Churches will be hit hard for a number of factors.
- Unemployed members.
- Under-employed members
- Lost retirement savings
All of these will reduce the offerings a church needs. If a church is small, or comprised of a largely retired population, that crunch will be most severe. I know of a few churches that are at risk for these very reasons. Things were already tight financially, and now these churches are on the brink and in grave danger.
Other churches will merely contract- reducing staff and/or programming.
On the surface, this looks to be a bad thing. As someone who is under-employed and watching the number of churches in which I could serve shrinking, I can see it that way at times. But overall I think it presents some great opportunities for the church at large.
- Opportunity for mercy ministry. There will be opportunities to take care of our own, displaying the love of God in a tangible way. We are to take care of one another, carrying one another’s burdens. There will also be plenty of opportunities to take care of the poor outside of the church- opening the door to sharing the hope we have in Christ.
- Opportunity to repent of our greed, materialism and consumerism. Many people are having to cut back on their spending and realizing much of it was superfluous and luxury rather than necessity. Many Americans live beyond their means- as evidenced by the average consumer debt. It is time for that to change.
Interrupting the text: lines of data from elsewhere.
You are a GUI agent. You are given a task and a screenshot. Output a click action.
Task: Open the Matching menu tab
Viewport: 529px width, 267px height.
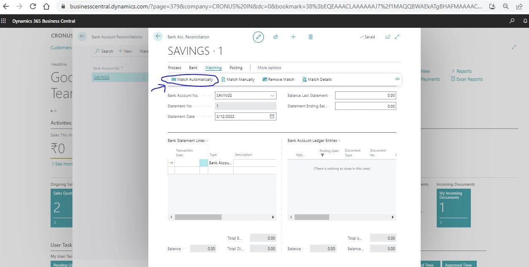point(213,67)
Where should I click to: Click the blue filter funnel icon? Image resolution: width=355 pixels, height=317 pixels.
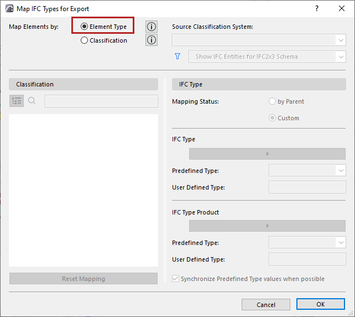tap(178, 57)
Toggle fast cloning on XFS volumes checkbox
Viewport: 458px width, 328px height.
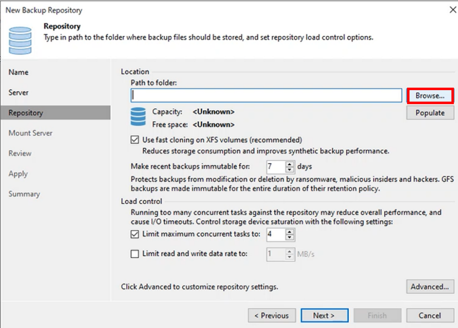point(135,140)
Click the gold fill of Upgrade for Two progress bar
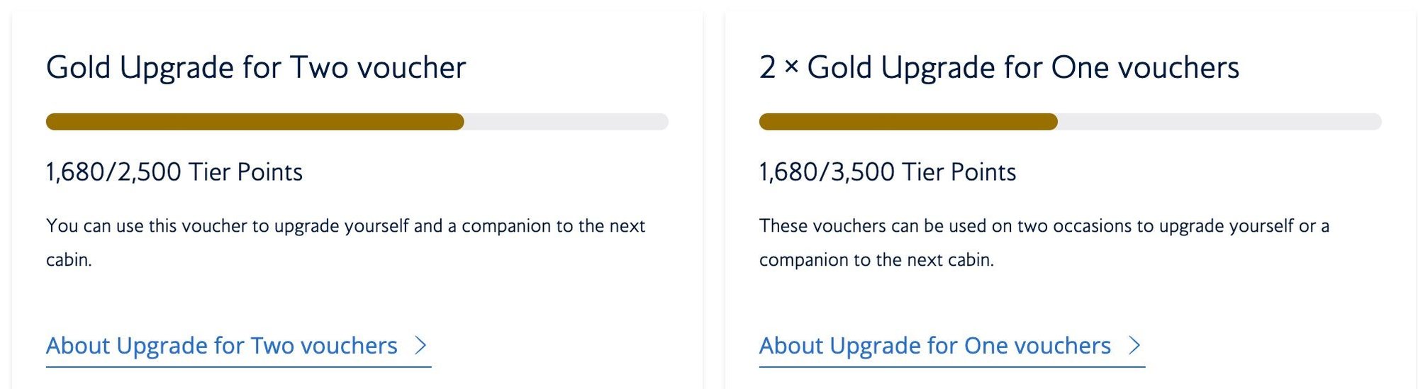Screen dimensions: 1418x389 (255, 122)
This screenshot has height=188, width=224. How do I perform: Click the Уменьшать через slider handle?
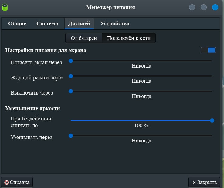tap(71, 136)
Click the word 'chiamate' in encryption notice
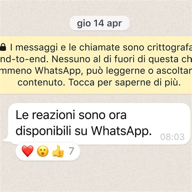 (x=100, y=47)
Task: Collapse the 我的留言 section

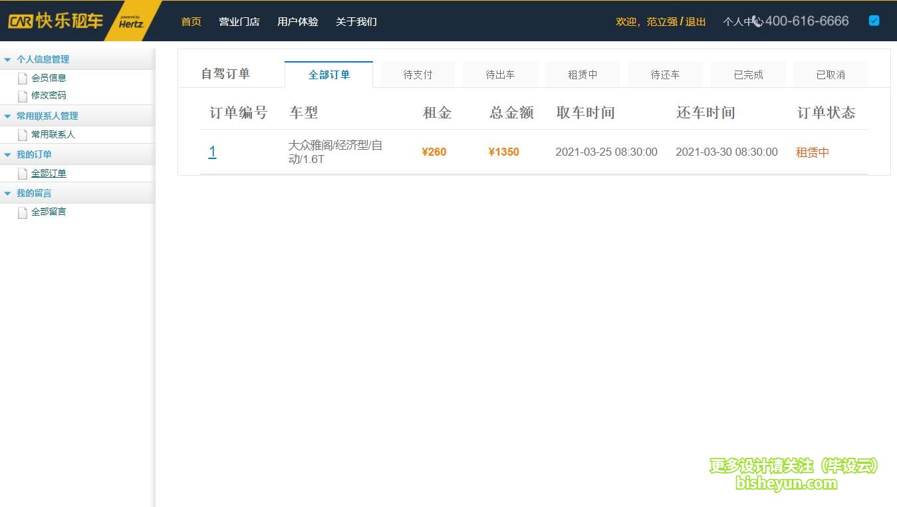Action: click(x=7, y=193)
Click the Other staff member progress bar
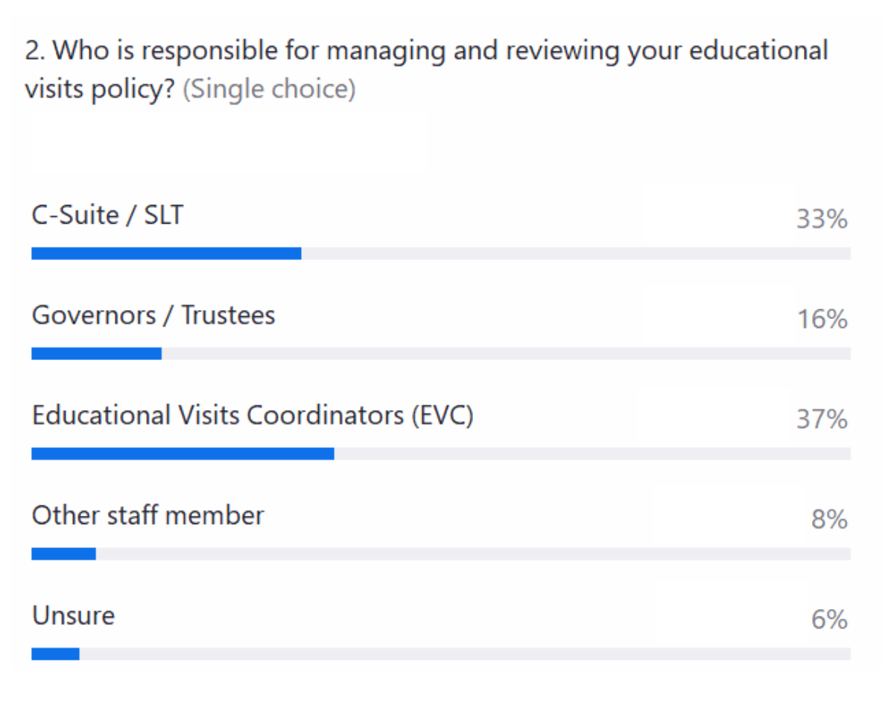This screenshot has height=703, width=894. click(x=441, y=553)
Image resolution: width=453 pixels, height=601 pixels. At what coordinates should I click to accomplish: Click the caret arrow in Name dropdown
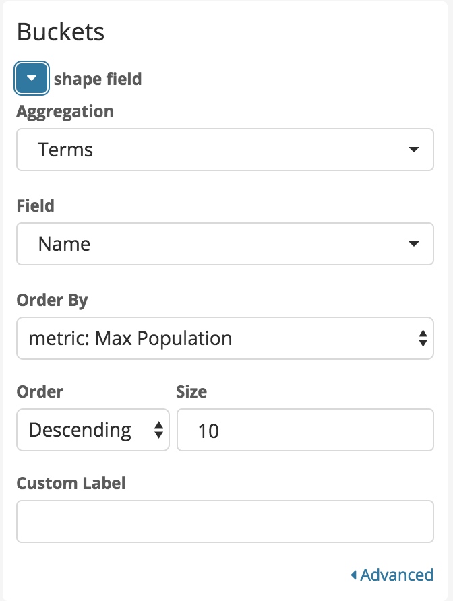point(414,244)
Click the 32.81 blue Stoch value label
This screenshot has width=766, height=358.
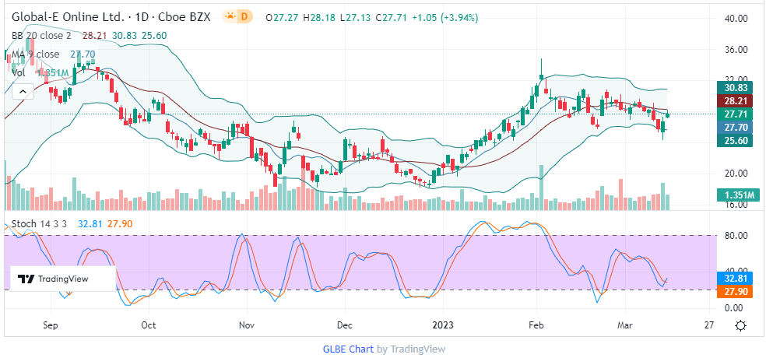coord(736,277)
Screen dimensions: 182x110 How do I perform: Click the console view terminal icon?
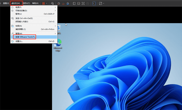click(x=94, y=4)
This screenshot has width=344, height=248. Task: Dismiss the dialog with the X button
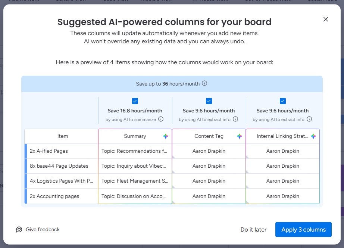pyautogui.click(x=325, y=19)
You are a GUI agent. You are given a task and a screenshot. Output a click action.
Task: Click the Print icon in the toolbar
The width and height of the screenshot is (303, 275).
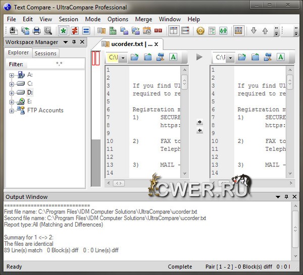coord(36,31)
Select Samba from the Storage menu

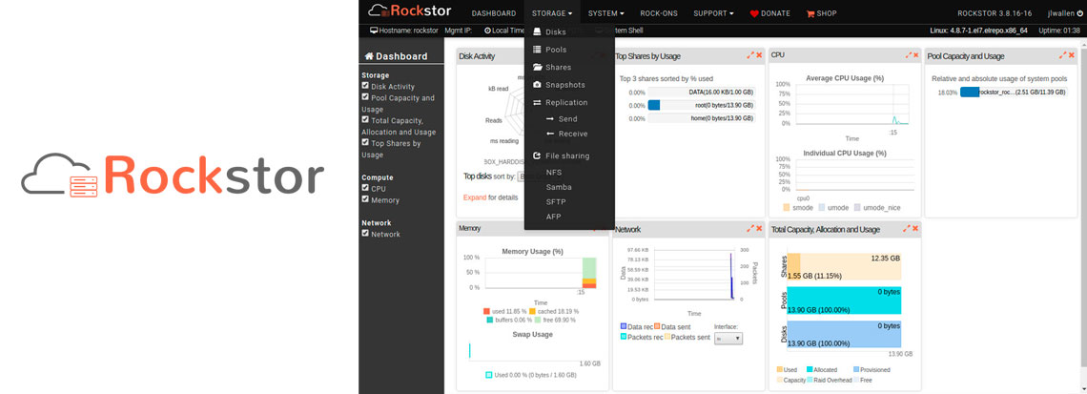pyautogui.click(x=559, y=187)
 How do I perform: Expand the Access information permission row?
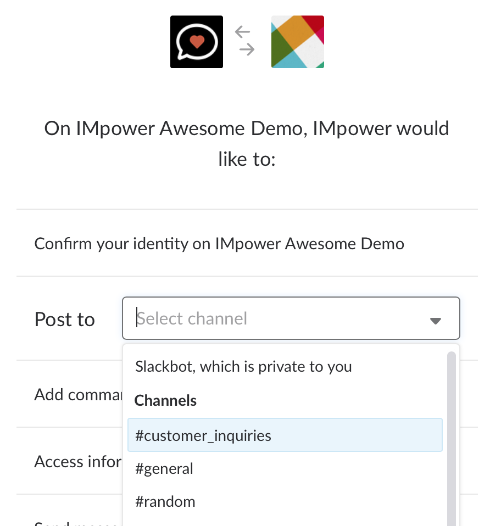point(77,461)
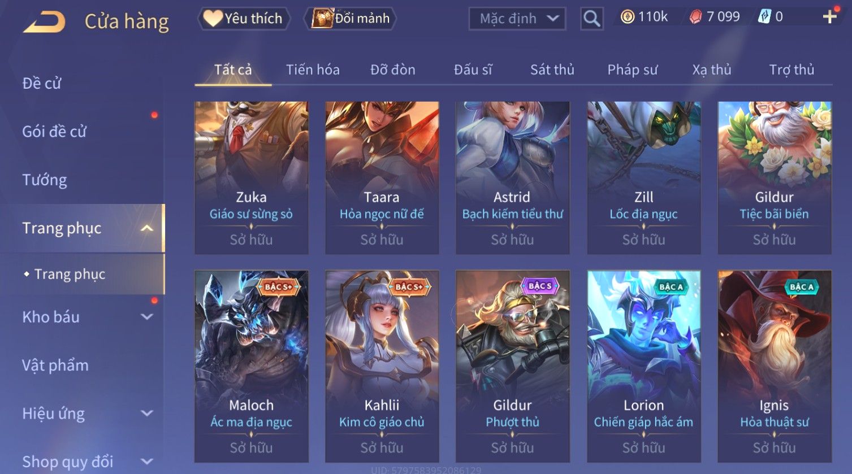Open Zill Lốc địa ngục skin card

(644, 177)
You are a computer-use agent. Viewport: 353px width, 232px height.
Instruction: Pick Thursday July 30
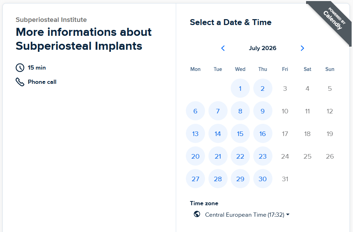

Our priorites can be reshaped, refocused by the gospel in times like these. Good financial management programs can be utilized to instruct those in and outside of the church.
- Opportunities to reveal the greater hope we have in Christ. Yes, this can be a time of effective evangelism as people realize they have built their house on sand instead of rock.
So while times like these are hard, they are also opportunities for ministry. Churches driven by the gospel will recognize this, and go for it. Churches driven by other agendas will … be overcome and possibly close their doors. It is in times like these when we need to trust Him who holds the present and the future, and remember that He tends to work most profoundly when it seems darkest.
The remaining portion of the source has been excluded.